Table 1: Summary of clinicopathological characteristics for five cervical cancer cohorts.
Identification of two gene expression-based clusters in cervical squamous cell carcinoma
Molecular and clinical differences between cervical adeno/adenosquamous and CSCCs are well documented12–14 and gene expression differences were apparent in multi-dimensional TSNE analysis based on the top 10% most variable genes of three previously published cervical cancer cohorts8,9,11 with available RNA-seq data (Supplementary Fig. S1a-d). To examine molecular and clinical heterogeneity specifically within SCC we focused all subsequent analysis on a collection of confirmed HPV-positive CSCCs from the USA, Europe and Uganda, as shown in Table 1.

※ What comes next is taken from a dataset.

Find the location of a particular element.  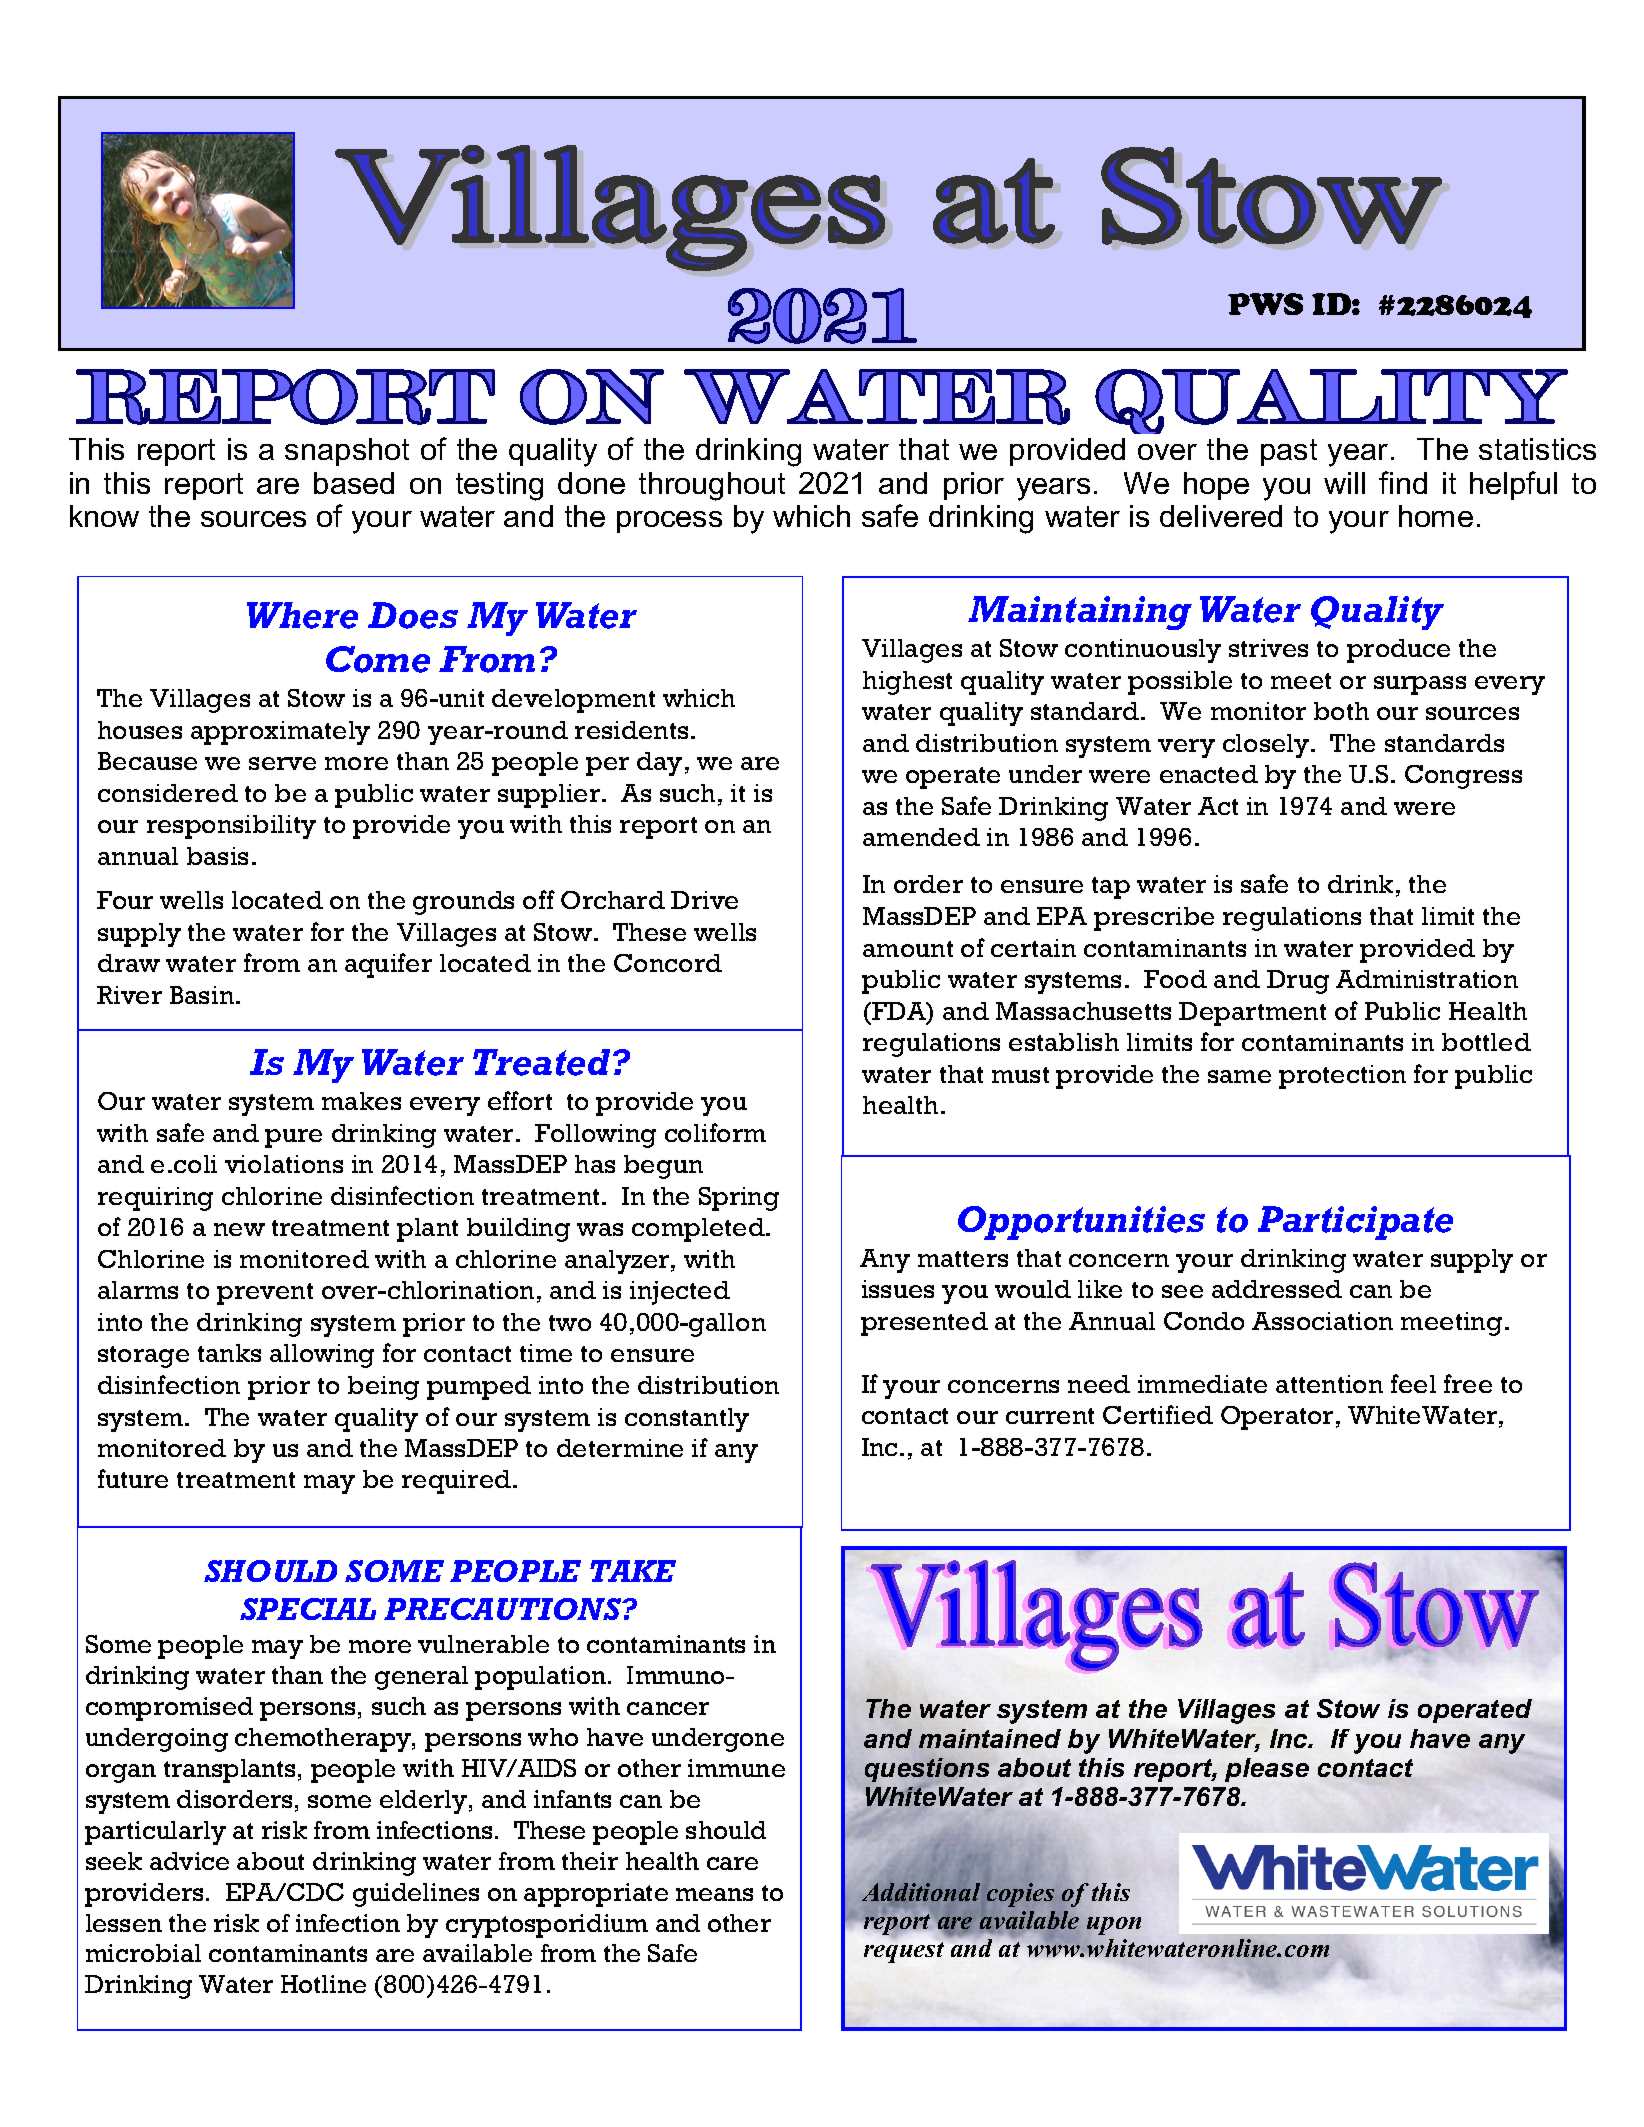

Basin is located at coordinates (203, 995).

236 cervical SCCs profiled by TCGA were defined as our discovery cohort (Table 1, Supplementary Table S1) and consensus clustering was performed using the top 10% most variable genes (n=1377 genes, Supplementary Table S2). Consensus cluster membership heatmaps, delta area plot, consensus cumulative distribution function (CDF) and proportion of ambiguous clusters (PAC) indicated the optimal number of clusters was two (Fig. 1a, Supplementary Fig. 2), the larger of which (n=175) was designated C1 while the smaller cluster (n=61) was designated C2 (Supplementary Table S1). Modelling transcriptomic differences between these two clusters identified 938 differentially expressed genes (DEGs, FDR=0.01, FC > 2) (Fig. 1b, Supplementary Table S3). Tumours in C1 predominantly harbour HPV types from the HPV16-containing alpha-9 clade (150/175) while 38 of 61 C2 tumours contained HPV types from the HPV18-containing alpha-7 clade. C2 tumours were 13.3 times more likely to harbour alpha 7 HPVs than C1 tumours (p = 1.8 x 10-14, Fishers Exact Test) (Fig. 1b).
Univariate analysis of 5-year overall survival (OS) revealed worse outcomes for patients with C2 tumours (HR = 2.54, p = 0.001; Fig. 1c) and in Cox regression including age, tumour stage and HPV type as covariates along with cluster membership, only membership of the C2 cluster (HR = 2.44, p = 0.017 95% CI 1.18, 5.05) and a tumour stage of IV (HR versus stage I = 4.74, p<0.001, 95% CI 2.1, 10.7) were independent predictors of five-year OS (Table 2). The relationship between cluster and OS is also clear when restricting the analysis to HPV16-containing tumours in each cluster in both univariate analysis (HR = 3.39, p = 0.004; Fig. 1d) and multivariate analysis, including age and tumour stage as covariates (HR = 3.89, p = 0.003, 95% CI 1.57, 9.67; Supplementary Table S4).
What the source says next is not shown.